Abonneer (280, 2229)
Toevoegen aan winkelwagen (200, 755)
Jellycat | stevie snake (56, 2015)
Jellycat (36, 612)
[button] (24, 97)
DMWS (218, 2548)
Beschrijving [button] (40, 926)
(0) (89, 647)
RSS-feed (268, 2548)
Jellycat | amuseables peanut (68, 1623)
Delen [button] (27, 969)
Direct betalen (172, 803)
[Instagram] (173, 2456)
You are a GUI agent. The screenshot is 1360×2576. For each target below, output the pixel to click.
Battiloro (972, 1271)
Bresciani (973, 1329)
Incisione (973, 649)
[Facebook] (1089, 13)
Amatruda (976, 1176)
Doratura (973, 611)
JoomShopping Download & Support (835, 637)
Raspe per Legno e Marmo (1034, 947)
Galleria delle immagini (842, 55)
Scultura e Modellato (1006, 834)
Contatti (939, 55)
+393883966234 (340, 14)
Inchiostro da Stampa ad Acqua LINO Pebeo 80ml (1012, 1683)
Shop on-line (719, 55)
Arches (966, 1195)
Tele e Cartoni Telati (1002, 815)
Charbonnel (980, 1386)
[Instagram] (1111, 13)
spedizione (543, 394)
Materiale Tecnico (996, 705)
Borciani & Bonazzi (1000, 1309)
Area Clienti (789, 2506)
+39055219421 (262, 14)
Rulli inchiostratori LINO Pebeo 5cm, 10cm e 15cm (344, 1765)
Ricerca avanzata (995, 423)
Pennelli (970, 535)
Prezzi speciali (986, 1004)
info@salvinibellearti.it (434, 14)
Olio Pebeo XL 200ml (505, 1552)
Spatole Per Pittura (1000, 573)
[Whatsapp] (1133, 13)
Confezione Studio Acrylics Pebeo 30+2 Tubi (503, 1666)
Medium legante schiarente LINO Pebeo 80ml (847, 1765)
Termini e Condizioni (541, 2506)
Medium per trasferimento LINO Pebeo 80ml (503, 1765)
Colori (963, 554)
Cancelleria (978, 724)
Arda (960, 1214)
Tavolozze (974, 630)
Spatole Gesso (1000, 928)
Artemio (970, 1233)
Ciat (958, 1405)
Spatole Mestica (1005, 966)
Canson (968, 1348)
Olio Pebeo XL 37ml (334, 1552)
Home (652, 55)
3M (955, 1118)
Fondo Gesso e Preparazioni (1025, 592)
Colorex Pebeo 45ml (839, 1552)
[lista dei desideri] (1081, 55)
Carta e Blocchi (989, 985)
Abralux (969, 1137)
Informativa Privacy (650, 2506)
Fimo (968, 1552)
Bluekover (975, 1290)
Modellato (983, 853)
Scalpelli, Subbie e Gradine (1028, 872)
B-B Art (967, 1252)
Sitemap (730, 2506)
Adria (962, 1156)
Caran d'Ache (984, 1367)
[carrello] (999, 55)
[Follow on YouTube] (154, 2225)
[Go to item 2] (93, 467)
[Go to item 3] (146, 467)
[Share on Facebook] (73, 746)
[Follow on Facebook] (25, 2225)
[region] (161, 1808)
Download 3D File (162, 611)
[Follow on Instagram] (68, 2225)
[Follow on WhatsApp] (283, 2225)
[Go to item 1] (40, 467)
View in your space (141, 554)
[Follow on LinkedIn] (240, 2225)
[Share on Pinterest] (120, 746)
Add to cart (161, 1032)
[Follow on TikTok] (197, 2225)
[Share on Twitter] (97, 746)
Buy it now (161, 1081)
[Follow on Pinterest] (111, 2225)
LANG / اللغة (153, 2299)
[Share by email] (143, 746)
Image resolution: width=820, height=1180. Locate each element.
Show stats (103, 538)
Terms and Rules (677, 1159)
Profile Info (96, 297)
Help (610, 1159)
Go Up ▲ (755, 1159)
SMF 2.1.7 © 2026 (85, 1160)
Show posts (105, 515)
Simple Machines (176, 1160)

══════

**Work task**
Copy down the entries exactly, leaving out no line.

**Written answer**
Abonneer (280, 2229)
Toevoegen aan winkelwagen (200, 755)
Jellycat | stevie snake (56, 2015)
Jellycat (36, 612)
[button] (24, 97)
DMWS (218, 2548)
Beschrijving [button] (40, 926)
(0) (89, 647)
RSS-feed (268, 2548)
Jellycat | amuseables peanut (68, 1623)
Delen [button] (27, 969)
Direct betalen (172, 803)
[Instagram] (173, 2456)
You are a GUI agent. The screenshot is 1360×2576. For each target below, output the pixel to click.
Battiloro (972, 1271)
Bresciani (973, 1329)
Incisione (973, 649)
[Facebook] (1089, 13)
Amatruda (976, 1176)
Doratura (973, 611)
JoomShopping Download & Support (835, 637)
Raspe per Legno e Marmo (1034, 947)
Galleria delle immagini (842, 55)
Scultura e Modellato (1006, 834)
Contatti (939, 55)
+393883966234 (340, 14)
Inchiostro da Stampa ad Acqua LINO Pebeo 80ml (1012, 1683)
Shop on-line (719, 55)
Arches (966, 1195)
Tele e Cartoni Telati (1002, 815)
Charbonnel (980, 1386)
[Instagram] (1111, 13)
spedizione (543, 394)
Materiale Tecnico (996, 705)
Borciani & Bonazzi (1000, 1309)
Area Clienti (789, 2506)
+39055219421 (262, 14)
Rulli inchiostratori LINO Pebeo 5cm, 10cm e 15cm (344, 1765)
Ricerca avanzata (995, 423)
Pennelli (970, 535)
Prezzi speciali (986, 1004)
info@salvinibellearti.it (434, 14)
Olio Pebeo XL 200ml (505, 1552)
Spatole Per Pittura (1000, 573)
[Whatsapp] (1133, 13)
Confezione Studio Acrylics Pebeo 30+2 Tubi (503, 1666)
Medium legante schiarente LINO Pebeo 80ml (847, 1765)
Termini e Condizioni (541, 2506)
Medium per trasferimento LINO Pebeo 80ml (503, 1765)
Colori (963, 554)
Cancelleria (978, 724)
Arda (960, 1214)
Tavolozze (974, 630)
Spatole Gesso (1000, 928)
Artemio (970, 1233)
Ciat (958, 1405)
Spatole Mestica (1005, 966)
Canson (968, 1348)
Olio Pebeo XL 37ml (334, 1552)
Home (652, 55)
3M (955, 1118)
Fondo Gesso e Preparazioni (1025, 592)
Colorex Pebeo 45ml (839, 1552)
[lista dei desideri] (1081, 55)
Carta e Blocchi (989, 985)
Abralux (969, 1137)
Informativa Privacy (650, 2506)
Fimo (968, 1552)
Bluekover (975, 1290)
Modellato (983, 853)
Scalpelli, Subbie e Gradine (1028, 872)
B-B Art (967, 1252)
Sitemap (730, 2506)
Adria (962, 1156)
Caran d'Ache (984, 1367)
[carrello] (999, 55)
[Follow on YouTube] (154, 2225)
[Go to item 2] (93, 467)
[Go to item 3] (146, 467)
[Share on Facebook] (73, 746)
[Follow on Facebook] (25, 2225)
[region] (161, 1808)
Download 3D File (162, 611)
[Follow on Instagram] (68, 2225)
[Follow on WhatsApp] (283, 2225)
[Go to item 1] (40, 467)
View in your space (141, 554)
[Follow on LinkedIn] (240, 2225)
[Share on Pinterest] (120, 746)
Add to cart (161, 1032)
[Follow on TikTok] (197, 2225)
[Share on Twitter] (97, 746)
Buy it now (161, 1081)
[Follow on Pinterest] (111, 2225)
LANG / اللغة (153, 2299)
[Share by email] (143, 746)
Image resolution: width=820, height=1180. Locate each element.
Show stats (103, 538)
Terms and Rules (677, 1159)
Profile Info (96, 297)
Help (610, 1159)
Go Up ▲ (755, 1159)
SMF 2.1.7 © 2026 (85, 1160)
Show posts (105, 515)
Simple Machines (176, 1160)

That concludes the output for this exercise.